§ Records supplied:
· · · ·

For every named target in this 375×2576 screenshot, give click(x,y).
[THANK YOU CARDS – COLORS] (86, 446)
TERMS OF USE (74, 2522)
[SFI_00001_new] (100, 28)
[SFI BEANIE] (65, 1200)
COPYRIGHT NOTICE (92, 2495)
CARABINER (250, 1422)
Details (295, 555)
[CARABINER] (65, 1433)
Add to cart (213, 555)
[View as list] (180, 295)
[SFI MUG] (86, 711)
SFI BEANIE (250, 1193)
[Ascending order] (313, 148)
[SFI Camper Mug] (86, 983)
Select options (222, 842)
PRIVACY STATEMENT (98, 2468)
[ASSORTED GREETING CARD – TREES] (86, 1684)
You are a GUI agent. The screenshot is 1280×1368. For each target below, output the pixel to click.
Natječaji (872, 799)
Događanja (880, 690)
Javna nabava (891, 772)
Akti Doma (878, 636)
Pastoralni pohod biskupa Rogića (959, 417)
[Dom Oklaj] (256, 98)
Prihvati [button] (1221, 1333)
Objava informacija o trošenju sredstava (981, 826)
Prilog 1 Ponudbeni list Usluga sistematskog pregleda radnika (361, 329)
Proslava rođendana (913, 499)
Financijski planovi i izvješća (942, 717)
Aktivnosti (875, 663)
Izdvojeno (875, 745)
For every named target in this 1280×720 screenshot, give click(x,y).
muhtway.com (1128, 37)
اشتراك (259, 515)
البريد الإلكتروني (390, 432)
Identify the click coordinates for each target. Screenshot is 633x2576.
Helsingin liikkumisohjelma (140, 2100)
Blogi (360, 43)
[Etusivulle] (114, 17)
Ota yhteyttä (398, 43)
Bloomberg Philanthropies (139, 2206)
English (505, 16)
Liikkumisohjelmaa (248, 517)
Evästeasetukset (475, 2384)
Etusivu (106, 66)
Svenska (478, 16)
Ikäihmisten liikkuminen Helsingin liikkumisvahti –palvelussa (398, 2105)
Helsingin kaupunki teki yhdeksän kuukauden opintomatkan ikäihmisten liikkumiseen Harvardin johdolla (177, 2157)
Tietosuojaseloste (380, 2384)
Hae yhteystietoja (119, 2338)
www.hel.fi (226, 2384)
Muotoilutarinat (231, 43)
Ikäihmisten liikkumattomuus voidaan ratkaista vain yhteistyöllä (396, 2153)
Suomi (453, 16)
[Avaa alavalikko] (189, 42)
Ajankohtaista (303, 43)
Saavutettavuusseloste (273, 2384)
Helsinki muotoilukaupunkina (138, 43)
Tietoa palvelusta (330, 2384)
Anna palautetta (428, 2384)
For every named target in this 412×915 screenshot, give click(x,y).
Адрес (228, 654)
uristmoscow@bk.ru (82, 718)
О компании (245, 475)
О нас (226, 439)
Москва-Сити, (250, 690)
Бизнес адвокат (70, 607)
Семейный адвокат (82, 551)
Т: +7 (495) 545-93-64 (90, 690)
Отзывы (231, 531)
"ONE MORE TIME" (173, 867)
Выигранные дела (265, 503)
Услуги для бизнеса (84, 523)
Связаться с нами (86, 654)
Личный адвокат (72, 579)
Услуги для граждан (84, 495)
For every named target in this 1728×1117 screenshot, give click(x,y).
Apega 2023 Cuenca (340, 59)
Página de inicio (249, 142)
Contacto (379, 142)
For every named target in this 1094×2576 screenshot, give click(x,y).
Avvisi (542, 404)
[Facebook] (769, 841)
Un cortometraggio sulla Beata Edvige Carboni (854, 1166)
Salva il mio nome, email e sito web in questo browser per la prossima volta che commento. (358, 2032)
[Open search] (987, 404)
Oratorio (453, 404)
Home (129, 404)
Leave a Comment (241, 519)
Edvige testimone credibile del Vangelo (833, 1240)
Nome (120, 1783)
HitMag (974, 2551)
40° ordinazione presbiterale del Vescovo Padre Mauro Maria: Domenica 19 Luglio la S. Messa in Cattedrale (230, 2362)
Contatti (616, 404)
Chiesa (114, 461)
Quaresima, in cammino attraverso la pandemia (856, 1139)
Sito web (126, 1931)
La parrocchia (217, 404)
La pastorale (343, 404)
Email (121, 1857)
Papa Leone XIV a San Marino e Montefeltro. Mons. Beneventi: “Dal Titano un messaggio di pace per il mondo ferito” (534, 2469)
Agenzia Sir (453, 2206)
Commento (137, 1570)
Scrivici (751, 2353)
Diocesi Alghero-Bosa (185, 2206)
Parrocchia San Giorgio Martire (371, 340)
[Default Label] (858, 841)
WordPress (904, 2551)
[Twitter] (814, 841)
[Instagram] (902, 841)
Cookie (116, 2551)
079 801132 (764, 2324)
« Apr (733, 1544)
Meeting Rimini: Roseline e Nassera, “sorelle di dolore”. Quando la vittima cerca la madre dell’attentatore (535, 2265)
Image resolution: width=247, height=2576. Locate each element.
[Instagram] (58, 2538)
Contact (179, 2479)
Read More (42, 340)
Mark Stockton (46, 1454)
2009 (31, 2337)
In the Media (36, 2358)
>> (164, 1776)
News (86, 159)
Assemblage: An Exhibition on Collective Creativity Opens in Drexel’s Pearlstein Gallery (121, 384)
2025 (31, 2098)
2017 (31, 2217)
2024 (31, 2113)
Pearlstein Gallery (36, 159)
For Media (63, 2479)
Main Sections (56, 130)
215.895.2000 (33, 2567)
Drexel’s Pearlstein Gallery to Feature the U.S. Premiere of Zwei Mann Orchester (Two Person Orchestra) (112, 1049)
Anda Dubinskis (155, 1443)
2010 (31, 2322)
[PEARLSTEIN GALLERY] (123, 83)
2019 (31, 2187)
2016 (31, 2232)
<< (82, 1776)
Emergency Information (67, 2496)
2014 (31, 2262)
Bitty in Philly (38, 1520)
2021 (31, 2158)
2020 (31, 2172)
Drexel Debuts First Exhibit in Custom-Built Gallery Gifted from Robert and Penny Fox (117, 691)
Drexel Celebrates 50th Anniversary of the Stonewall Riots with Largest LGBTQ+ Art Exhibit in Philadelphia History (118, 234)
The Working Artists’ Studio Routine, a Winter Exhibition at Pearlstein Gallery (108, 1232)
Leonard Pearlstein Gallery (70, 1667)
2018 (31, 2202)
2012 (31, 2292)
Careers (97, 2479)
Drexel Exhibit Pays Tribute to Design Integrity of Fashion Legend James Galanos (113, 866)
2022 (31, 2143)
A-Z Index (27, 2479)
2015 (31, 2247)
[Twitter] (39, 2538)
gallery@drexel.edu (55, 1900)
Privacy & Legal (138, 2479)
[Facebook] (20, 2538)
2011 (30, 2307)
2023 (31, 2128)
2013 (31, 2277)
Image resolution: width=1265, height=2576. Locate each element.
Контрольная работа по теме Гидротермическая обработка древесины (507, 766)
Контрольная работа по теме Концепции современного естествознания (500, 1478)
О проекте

· · · ·

In the listing above, locate the line containing "SFI BEANIE (250, 1193)" and the line containing "Svenska (478, 16)". Extract those two lines and every line between them, exactly as written, and only those.

§ Your response:
SFI BEANIE (250, 1193)
[Ascending order] (313, 148)
[SFI Camper Mug] (86, 983)
Select options (222, 842)
PRIVACY STATEMENT (98, 2468)
[ASSORTED GREETING CARD – TREES] (86, 1684)
You are a GUI agent. The screenshot is 1280×1368. For each target below, output the pixel to click.
Natječaji (872, 799)
Događanja (880, 690)
Javna nabava (891, 772)
Akti Doma (878, 636)
Pastoralni pohod biskupa Rogića (959, 417)
[Dom Oklaj] (256, 98)
Prihvati [button] (1221, 1333)
Objava informacija o trošenju sredstava (981, 826)
Prilog 1 Ponudbeni list Usluga sistematskog pregleda radnika (361, 329)
Proslava rođendana (913, 499)
Financijski planovi i izvješća (942, 717)
Aktivnosti (875, 663)
Izdvojeno (875, 745)
For every named target in this 1280×720 screenshot, give click(x,y).
muhtway.com (1128, 37)
اشتراك (259, 515)
البريد الإلكتروني (390, 432)
Identify the click coordinates for each target. Screenshot is 633x2576.
Helsingin liikkumisohjelma (140, 2100)
Blogi (360, 43)
[Etusivulle] (114, 17)
Ota yhteyttä (398, 43)
Bloomberg Philanthropies (139, 2206)
English (505, 16)
Liikkumisohjelmaa (248, 517)
Evästeasetukset (475, 2384)
Etusivu (106, 66)
Svenska (478, 16)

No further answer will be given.